Task instructions |
Search the entries for the word "will" and return every line where it is found.
____ Supplied information
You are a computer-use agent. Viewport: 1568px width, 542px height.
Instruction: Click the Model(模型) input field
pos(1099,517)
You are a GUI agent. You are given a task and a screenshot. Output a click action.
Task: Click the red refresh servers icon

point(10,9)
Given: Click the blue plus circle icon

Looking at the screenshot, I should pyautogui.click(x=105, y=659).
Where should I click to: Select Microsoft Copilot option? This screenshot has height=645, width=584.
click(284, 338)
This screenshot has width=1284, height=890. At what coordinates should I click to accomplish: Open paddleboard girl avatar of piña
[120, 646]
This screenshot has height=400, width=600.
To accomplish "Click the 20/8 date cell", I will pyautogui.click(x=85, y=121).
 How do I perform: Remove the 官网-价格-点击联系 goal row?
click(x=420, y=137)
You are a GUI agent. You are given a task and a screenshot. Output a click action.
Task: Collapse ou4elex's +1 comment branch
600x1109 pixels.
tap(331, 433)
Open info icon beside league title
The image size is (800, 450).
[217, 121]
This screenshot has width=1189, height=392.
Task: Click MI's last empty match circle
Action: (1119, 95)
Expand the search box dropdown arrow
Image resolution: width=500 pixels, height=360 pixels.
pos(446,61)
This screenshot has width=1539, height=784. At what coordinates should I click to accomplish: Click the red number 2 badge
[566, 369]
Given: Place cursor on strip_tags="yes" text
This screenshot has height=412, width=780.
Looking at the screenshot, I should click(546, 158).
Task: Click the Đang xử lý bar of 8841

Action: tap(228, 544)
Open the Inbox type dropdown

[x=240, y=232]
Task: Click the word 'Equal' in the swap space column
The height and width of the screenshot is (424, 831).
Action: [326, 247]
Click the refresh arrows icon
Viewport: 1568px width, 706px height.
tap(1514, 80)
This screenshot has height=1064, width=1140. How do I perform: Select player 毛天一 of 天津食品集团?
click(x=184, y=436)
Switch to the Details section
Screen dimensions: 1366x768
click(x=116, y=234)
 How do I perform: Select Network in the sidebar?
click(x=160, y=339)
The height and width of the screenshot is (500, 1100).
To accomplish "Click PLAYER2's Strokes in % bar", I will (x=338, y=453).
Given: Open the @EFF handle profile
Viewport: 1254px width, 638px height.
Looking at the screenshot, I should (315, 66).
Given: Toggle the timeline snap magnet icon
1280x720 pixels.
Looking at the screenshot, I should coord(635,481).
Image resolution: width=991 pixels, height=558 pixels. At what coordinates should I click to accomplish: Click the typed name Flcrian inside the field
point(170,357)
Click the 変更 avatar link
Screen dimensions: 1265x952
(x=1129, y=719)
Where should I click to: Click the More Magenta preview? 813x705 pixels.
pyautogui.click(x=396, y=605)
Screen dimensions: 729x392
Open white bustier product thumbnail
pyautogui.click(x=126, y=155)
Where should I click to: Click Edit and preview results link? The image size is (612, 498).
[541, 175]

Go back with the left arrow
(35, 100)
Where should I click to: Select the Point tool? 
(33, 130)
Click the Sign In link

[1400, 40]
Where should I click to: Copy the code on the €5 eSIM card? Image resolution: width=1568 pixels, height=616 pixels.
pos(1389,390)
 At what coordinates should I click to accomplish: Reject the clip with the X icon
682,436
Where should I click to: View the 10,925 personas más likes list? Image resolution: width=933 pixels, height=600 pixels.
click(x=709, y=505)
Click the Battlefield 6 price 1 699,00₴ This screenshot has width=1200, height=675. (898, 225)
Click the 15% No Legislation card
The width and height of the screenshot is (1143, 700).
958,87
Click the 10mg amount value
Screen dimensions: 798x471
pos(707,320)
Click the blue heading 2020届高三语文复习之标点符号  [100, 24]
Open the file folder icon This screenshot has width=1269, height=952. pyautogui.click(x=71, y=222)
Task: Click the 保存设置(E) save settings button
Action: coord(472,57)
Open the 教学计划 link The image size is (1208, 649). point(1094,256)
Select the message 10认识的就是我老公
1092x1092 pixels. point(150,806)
________
Solution |
To accomplish "Click the 20/8 date cell", I will pyautogui.click(x=85, y=121).
To accomplish "Click PLAYER2's Strokes in % bar", I will (x=338, y=453).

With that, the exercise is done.